ITALIANI GENEROSI? Le ultime ricerche dicono di no

Sono state pubblcate ultimamente due interessanti ricerche sugli italiani e la “generosità”. Ed entrambe non sembrano confermare il luogo comune degli italiani “buoni e solidali”. Sul sito di Repubblica viene infatti analizzata la ricerca svolta dalla Fondazione Roma Terzo Settore che scatta una fotografia non proprio rosea del volontariato italiano: pochi under 30, pochi uomini, più donne, scarsa capacità di comunicare e coinvolgere ed eccessiva dipendenza dal settore pubblico, ecco l’articolo completo  http://www.repubblica.it/solidarieta/volontariato/2011/01/19/news/l_identikit_del_volontario-11394167/ e qui la ricerca per esteso in pdf http://www.fondazioneroma-terzosettore.it/documenti/REPORTSULVOLONTARIATO2008.pdf, un centinaio di pagine davvero interessanti.
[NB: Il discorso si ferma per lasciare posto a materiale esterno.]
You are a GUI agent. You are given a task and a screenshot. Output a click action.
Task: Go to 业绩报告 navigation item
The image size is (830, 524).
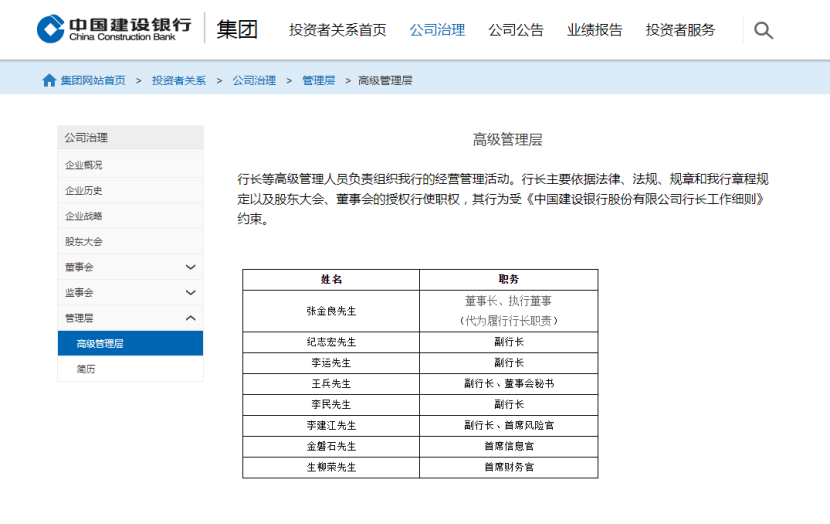pyautogui.click(x=594, y=30)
Nello stesso articolo viene citata la ricerca della Gallup, importante
società internazionale di ricerche di mercato, che sono andato a leggere e scaricare qui http://www.gallup.com/poll/145589/Civic-Engagement-Highest-Developed-Countries.aspx#1.
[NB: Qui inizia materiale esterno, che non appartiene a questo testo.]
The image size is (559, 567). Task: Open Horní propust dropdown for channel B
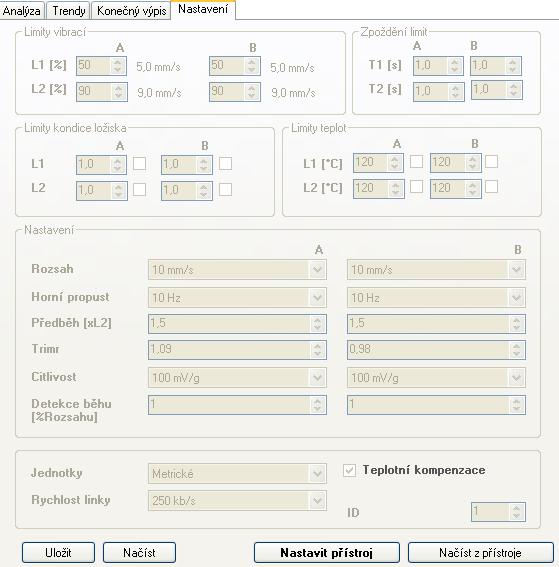coord(436,298)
La ricerca ha voluto analizzare il “civic engagement around the world”, comparando l’impegno sociale e volontario dei cittadini  in tutte le nazioni del mondo, sviluppate e in via di sviluppo. Non mancano le sorprese… L’Italia si piazza nelle ultime posizioni dopo Sri Lanka, Nicaragua, Moldova, ma prima di Giappone  e Portogallo. Aldilà delle considerazioni sull’attendibilità della ricerca (che ha analizzato un campione di circa mille persone per ogni Paese), il dato interessante è che gli italiani che dichiarano di aver donato soldi ammonta al 33%, il 14% dichiara di aver fatto volontariato e il 32% di aver aiutato uno sconosciuto. Contro ad esempio il 65% degli americani per le donazioni, o il 38% degli irlandesi che dicono di dedicarsi al volontariato o ancora il 69% dei neozelandesi che affermano di aver aiutato uno sconosciuto. Insomma i Paesi di cultura anglosassone sembrano avere una marcia in più…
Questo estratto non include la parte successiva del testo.